What is needed:
Beginning at the line with "You are a GUI" in the records below, return each line up to and including the last, exactly as it stands, but not the pictures.
*** Available data ***
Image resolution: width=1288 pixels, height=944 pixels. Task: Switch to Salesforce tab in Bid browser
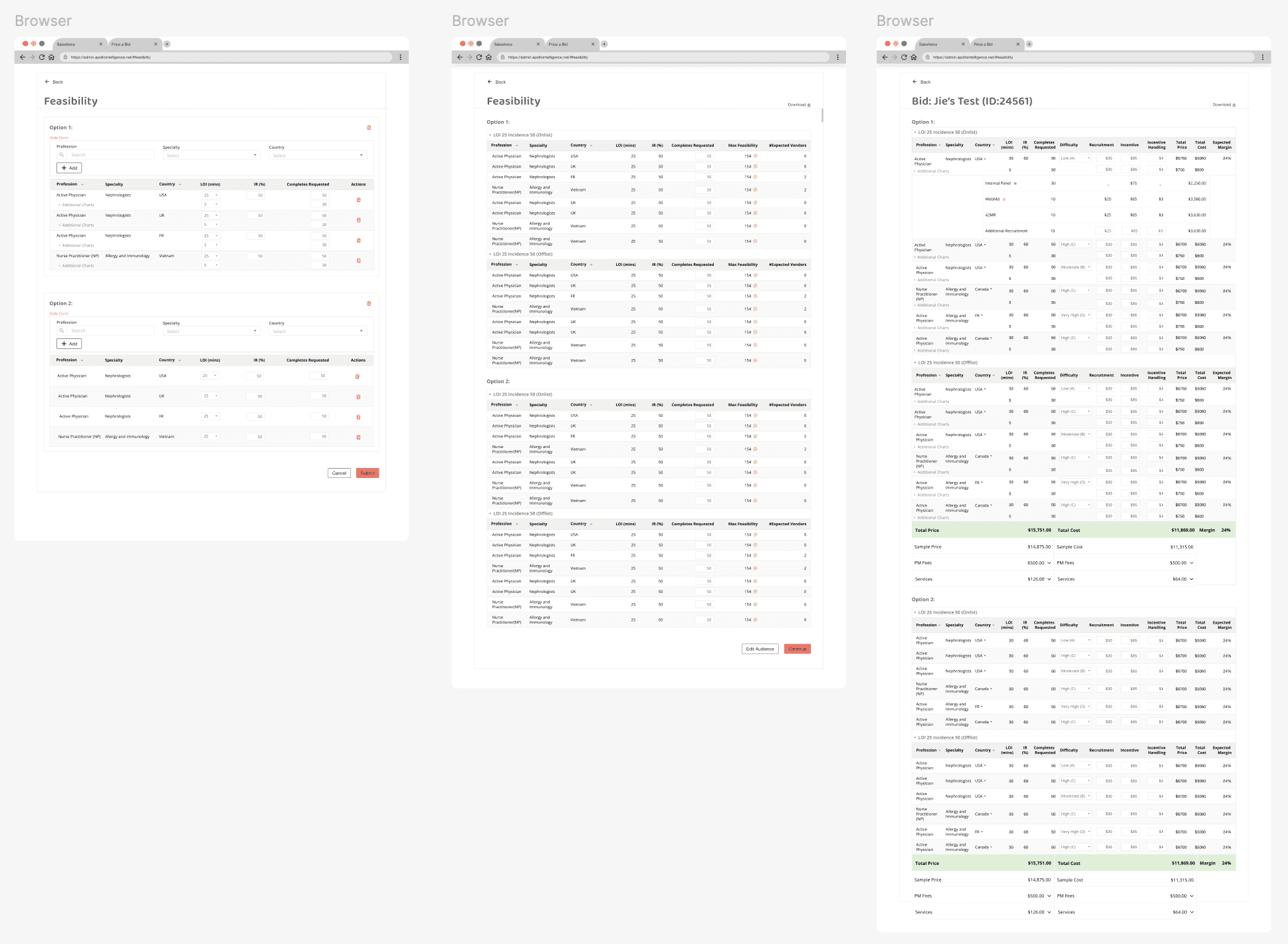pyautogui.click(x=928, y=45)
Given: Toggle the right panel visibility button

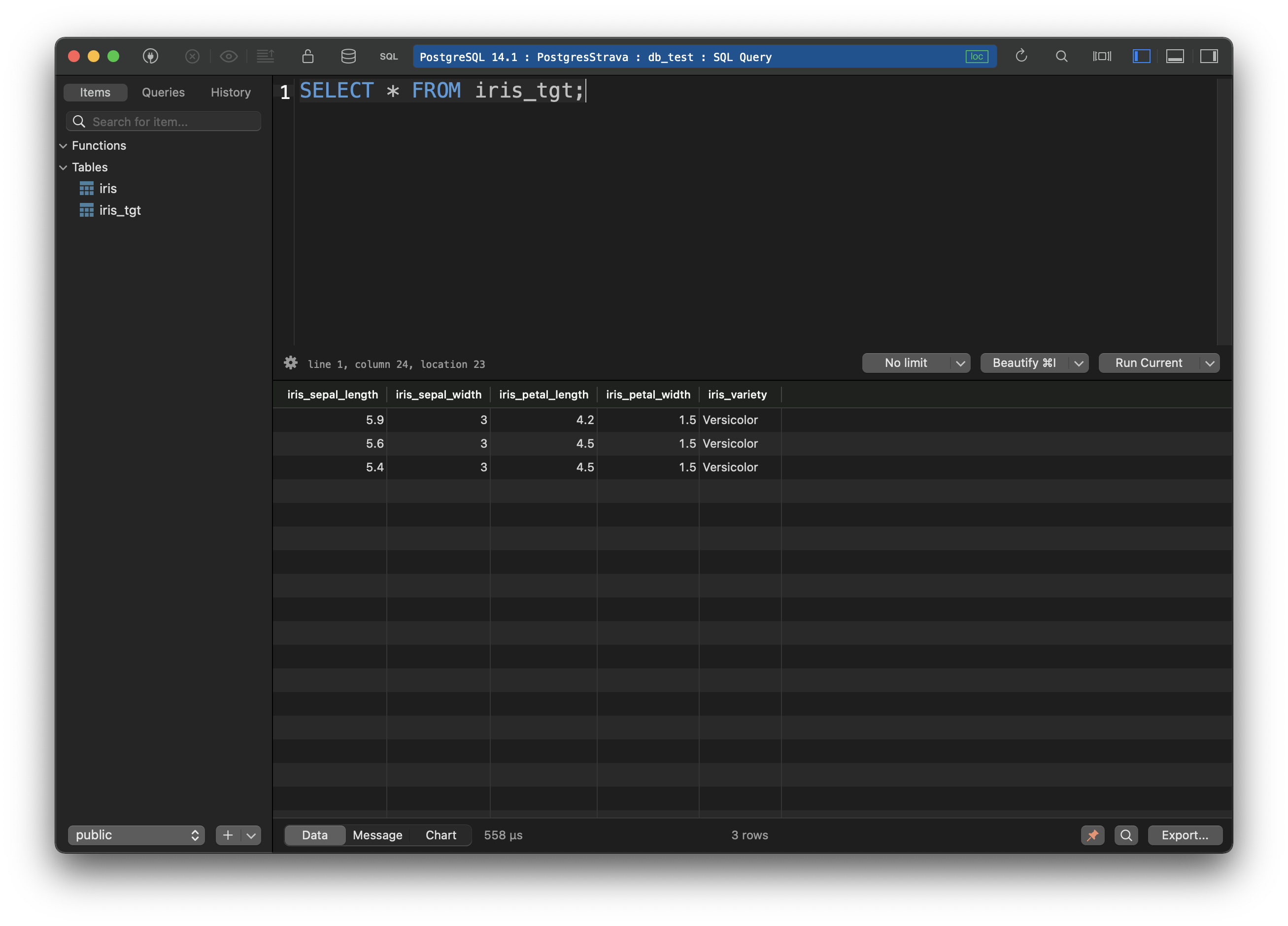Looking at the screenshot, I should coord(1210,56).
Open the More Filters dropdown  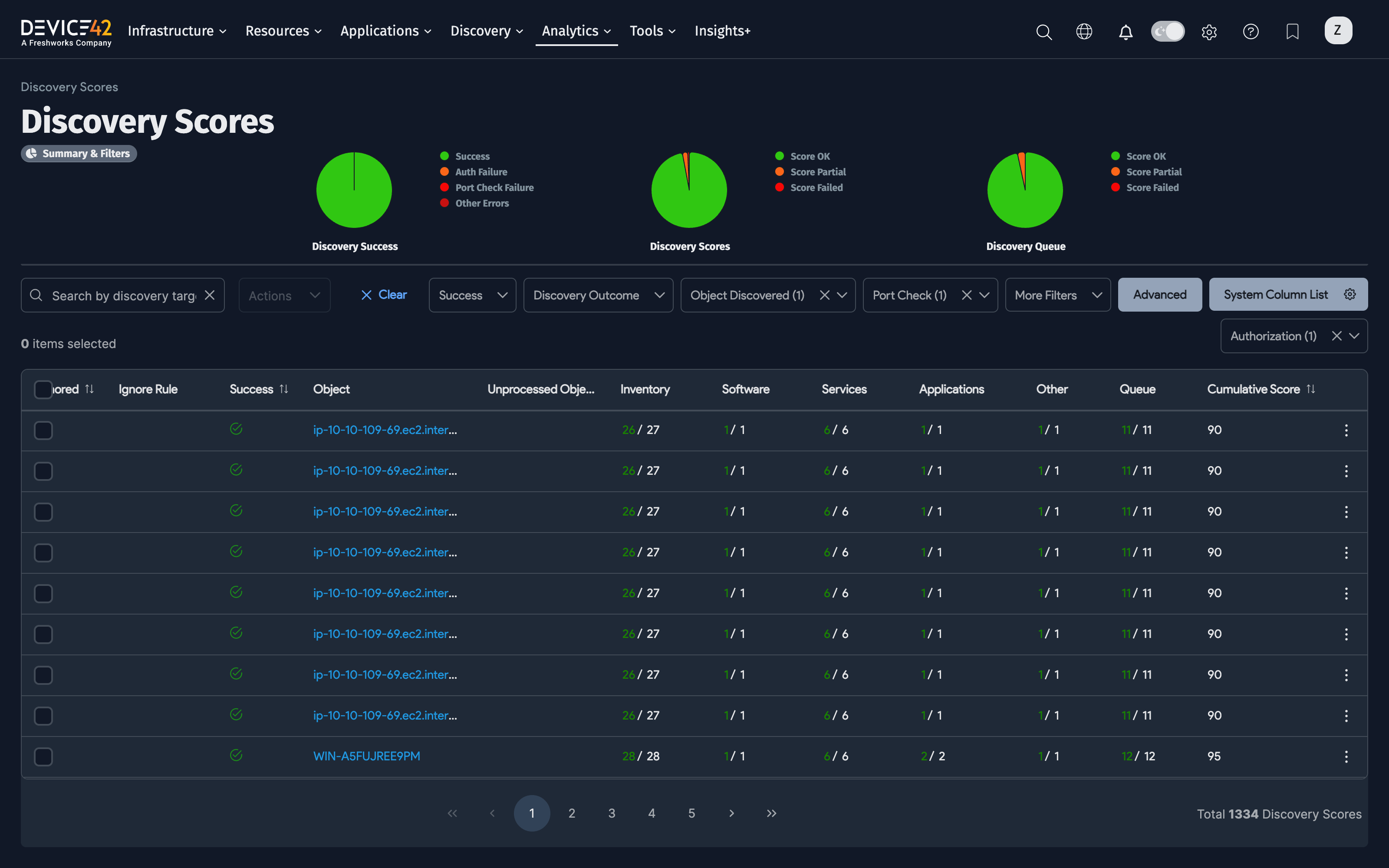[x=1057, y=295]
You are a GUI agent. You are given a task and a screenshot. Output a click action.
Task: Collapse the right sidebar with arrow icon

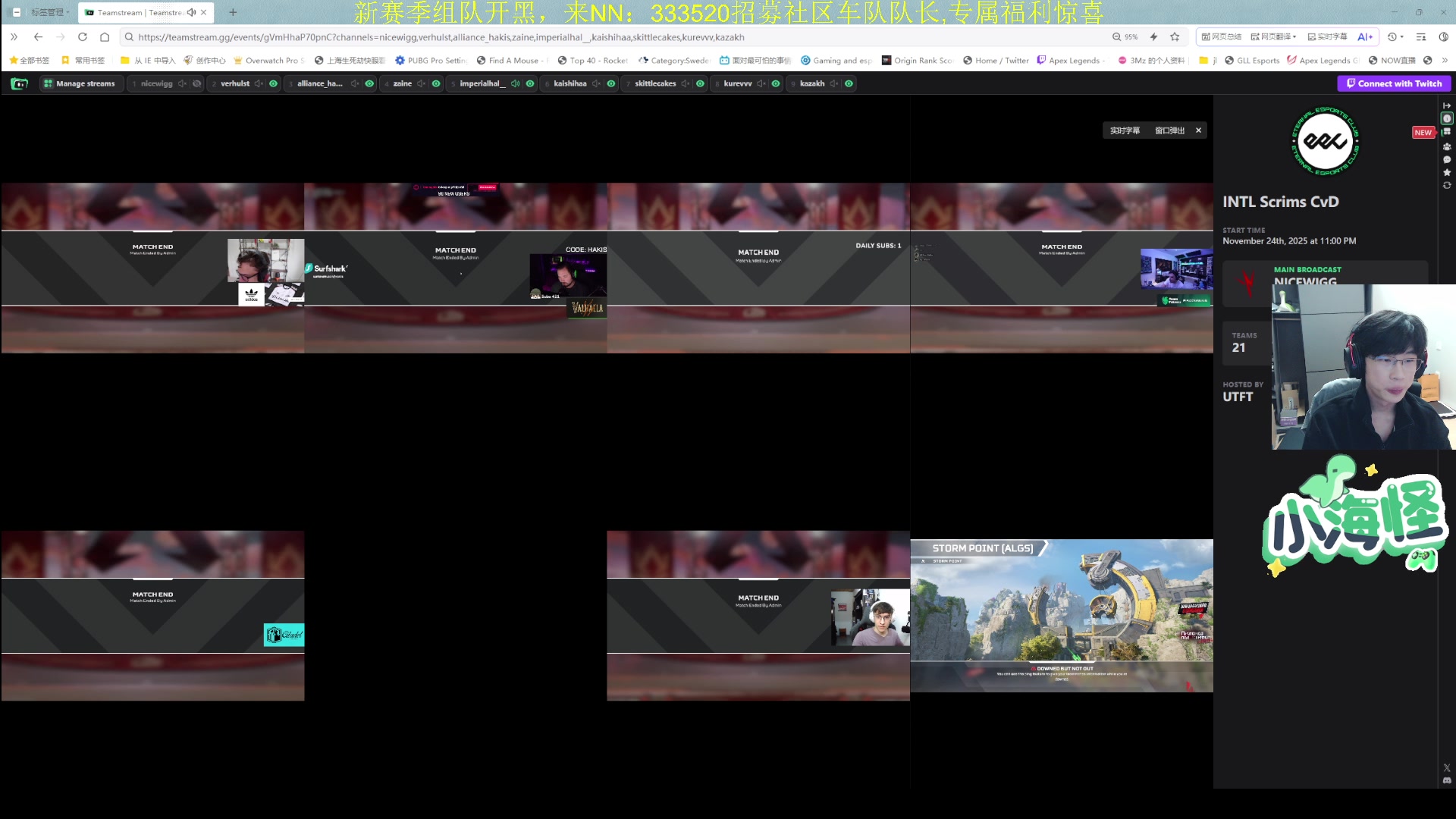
***
Solution to this problem:
You are a GUI agent. You are given a task and a screenshot. Output a click action.
Task: Collapse the right sidebar with arrow icon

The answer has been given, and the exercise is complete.